▶ How to complete this task
Copy the records below verbatim, from the first line through the line containing "Open more options for 主数据 row", inclusive, and output nothing else.

Records excerpted from a collection:
+++
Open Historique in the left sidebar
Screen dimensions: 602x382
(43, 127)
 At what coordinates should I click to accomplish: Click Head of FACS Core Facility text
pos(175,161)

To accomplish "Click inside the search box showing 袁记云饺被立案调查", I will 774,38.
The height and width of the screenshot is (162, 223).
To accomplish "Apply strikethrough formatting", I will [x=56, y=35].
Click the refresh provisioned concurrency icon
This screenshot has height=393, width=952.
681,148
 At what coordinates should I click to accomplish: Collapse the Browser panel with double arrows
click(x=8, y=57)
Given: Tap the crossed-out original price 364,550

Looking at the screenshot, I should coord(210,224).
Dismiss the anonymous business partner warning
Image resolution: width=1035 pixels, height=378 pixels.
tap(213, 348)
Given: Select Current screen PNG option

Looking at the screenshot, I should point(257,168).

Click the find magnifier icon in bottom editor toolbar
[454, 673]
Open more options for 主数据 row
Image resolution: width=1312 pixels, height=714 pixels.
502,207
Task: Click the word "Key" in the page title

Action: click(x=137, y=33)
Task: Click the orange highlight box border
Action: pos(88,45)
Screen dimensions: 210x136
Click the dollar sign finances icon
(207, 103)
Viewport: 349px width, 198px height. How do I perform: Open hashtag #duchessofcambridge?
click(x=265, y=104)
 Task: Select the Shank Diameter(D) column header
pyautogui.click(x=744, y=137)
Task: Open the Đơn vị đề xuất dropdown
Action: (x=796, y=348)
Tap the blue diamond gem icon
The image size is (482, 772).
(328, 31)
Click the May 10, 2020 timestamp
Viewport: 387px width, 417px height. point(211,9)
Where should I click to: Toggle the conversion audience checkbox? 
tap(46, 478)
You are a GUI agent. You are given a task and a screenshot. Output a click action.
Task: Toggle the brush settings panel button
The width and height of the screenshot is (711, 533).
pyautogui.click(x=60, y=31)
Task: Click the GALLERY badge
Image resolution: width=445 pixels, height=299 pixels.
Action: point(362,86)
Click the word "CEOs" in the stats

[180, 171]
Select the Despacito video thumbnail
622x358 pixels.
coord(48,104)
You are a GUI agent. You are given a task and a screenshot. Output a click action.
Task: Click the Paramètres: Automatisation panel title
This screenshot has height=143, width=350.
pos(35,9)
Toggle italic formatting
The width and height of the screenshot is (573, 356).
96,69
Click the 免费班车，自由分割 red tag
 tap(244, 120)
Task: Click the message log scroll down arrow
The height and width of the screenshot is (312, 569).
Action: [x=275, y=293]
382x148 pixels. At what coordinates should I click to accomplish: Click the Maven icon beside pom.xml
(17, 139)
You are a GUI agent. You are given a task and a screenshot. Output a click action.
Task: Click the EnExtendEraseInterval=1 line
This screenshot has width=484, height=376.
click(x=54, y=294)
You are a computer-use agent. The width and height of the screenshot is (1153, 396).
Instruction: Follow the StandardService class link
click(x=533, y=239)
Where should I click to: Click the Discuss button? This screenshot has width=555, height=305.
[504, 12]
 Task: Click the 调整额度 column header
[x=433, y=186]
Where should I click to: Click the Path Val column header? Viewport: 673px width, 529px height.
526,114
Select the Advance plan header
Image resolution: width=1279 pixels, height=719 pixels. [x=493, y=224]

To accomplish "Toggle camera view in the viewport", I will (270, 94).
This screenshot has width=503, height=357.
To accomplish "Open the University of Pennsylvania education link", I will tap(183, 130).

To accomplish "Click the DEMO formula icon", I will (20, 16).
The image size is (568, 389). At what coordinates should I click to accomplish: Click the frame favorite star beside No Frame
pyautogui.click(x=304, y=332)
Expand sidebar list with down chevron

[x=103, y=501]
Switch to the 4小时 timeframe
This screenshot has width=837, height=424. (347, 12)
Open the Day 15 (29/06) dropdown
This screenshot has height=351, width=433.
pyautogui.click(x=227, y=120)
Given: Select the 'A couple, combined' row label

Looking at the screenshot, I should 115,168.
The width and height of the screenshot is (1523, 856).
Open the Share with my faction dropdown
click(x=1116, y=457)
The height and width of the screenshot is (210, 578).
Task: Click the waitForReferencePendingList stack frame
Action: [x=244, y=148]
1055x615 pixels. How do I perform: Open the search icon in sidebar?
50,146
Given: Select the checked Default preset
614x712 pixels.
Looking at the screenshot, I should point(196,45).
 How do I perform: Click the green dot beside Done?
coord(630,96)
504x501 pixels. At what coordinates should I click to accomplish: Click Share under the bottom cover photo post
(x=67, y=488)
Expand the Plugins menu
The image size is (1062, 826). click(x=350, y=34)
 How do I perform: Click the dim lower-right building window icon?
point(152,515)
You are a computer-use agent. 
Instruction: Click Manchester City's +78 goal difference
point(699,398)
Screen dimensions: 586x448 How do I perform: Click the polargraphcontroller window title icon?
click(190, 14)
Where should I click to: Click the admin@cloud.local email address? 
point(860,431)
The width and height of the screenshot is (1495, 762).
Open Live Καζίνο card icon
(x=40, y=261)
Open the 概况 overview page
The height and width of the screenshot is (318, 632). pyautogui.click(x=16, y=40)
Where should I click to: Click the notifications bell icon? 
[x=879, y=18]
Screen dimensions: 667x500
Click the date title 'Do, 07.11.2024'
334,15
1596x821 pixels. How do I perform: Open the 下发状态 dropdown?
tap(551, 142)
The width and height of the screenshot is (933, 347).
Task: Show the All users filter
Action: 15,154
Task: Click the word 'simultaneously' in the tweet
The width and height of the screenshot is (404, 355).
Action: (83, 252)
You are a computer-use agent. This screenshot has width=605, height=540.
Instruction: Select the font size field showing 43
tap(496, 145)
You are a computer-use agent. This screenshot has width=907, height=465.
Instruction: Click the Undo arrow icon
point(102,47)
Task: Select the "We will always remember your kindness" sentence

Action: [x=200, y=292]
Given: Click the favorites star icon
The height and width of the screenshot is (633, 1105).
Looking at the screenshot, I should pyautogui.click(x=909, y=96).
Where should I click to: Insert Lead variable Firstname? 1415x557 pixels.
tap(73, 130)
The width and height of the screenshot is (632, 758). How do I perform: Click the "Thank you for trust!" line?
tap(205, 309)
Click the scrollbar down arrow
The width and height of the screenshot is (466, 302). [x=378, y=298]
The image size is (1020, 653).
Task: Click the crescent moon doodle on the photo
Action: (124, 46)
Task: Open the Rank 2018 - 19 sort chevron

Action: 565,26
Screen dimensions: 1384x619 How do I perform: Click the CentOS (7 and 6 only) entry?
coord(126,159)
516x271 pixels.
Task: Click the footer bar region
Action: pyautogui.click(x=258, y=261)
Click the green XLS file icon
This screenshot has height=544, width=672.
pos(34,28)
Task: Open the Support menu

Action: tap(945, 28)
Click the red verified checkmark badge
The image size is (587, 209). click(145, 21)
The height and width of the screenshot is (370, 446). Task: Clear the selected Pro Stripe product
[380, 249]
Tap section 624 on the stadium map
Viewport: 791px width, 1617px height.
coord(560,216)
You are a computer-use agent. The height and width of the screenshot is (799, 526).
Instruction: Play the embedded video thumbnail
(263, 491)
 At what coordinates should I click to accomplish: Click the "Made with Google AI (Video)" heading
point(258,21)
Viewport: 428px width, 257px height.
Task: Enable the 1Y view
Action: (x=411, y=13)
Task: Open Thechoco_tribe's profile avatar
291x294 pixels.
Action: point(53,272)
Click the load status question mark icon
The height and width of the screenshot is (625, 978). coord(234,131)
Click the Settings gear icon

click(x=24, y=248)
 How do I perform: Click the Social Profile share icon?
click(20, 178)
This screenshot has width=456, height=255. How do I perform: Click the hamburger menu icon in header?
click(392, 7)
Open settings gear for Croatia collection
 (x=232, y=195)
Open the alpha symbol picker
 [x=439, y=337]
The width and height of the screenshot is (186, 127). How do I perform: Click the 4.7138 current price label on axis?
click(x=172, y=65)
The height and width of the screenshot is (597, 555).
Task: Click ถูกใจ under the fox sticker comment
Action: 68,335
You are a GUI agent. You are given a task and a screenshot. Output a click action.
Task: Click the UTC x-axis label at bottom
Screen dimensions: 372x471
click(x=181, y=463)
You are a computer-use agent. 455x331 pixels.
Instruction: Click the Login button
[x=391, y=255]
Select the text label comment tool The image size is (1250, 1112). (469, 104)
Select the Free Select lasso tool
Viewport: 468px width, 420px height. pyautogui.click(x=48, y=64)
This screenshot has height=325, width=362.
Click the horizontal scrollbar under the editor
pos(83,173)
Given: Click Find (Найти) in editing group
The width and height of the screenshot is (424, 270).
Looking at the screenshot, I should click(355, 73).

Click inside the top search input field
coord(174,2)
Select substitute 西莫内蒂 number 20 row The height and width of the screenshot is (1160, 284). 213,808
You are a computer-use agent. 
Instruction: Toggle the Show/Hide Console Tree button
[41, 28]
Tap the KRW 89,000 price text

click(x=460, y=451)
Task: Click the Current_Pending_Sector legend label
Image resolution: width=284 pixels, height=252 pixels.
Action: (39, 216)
+++
▶ Response to the exercise
Open Historique in the left sidebar
Screen dimensions: 602x382
(43, 127)
 At what coordinates should I click to accomplish: Click Head of FACS Core Facility text
pos(175,161)

To accomplish "Click inside the search box showing 袁记云饺被立案调查", I will 774,38.
The height and width of the screenshot is (162, 223).
To accomplish "Apply strikethrough formatting", I will [x=56, y=35].
Click the refresh provisioned concurrency icon
This screenshot has height=393, width=952.
681,148
 At what coordinates should I click to accomplish: Collapse the Browser panel with double arrows
click(x=8, y=57)
Given: Tap the crossed-out original price 364,550

Looking at the screenshot, I should coord(210,224).
Dismiss the anonymous business partner warning
Image resolution: width=1035 pixels, height=378 pixels.
tap(213, 348)
Given: Select Current screen PNG option

Looking at the screenshot, I should point(257,168).

Click the find magnifier icon in bottom editor toolbar
[454, 673]
Open more options for 主数据 row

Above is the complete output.